ASSIGNMENT: Lines that include the string "agent" are the ones to copy from the entries below.

RECORD SET:
§

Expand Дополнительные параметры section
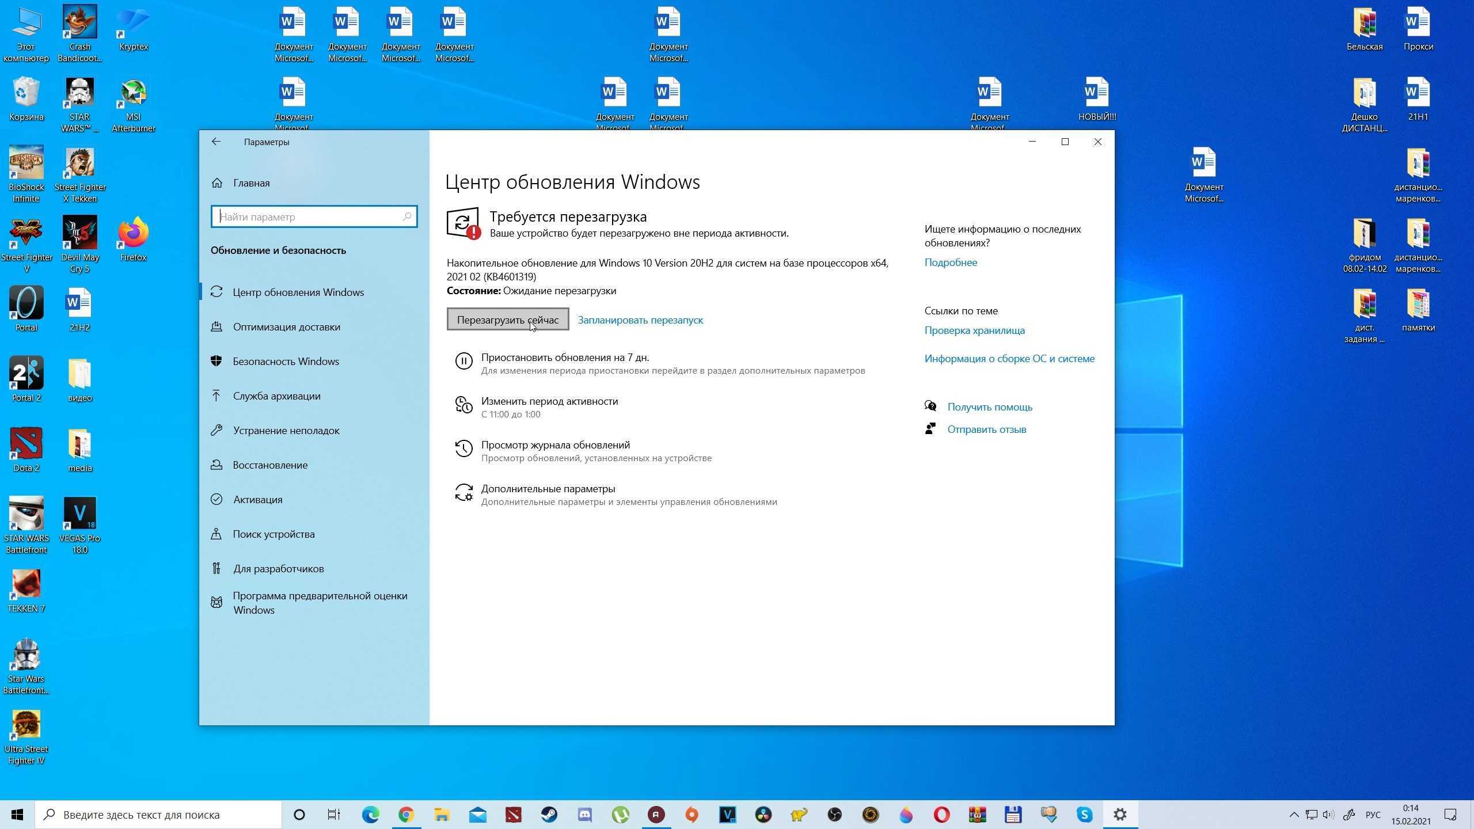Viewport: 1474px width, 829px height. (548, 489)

§

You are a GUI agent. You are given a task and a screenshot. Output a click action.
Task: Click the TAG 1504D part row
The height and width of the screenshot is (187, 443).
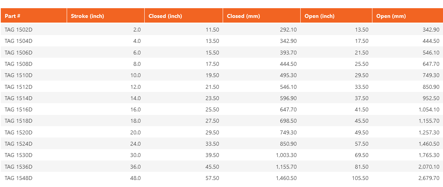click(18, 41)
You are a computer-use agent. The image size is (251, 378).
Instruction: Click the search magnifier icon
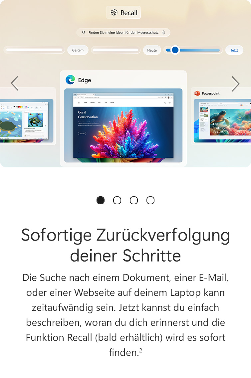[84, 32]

§

WRITTEN REPLY:
You are a GUI agent. You are given a task and a screenshot. Output a click action.
You are a computer-use agent. The image size is (251, 378).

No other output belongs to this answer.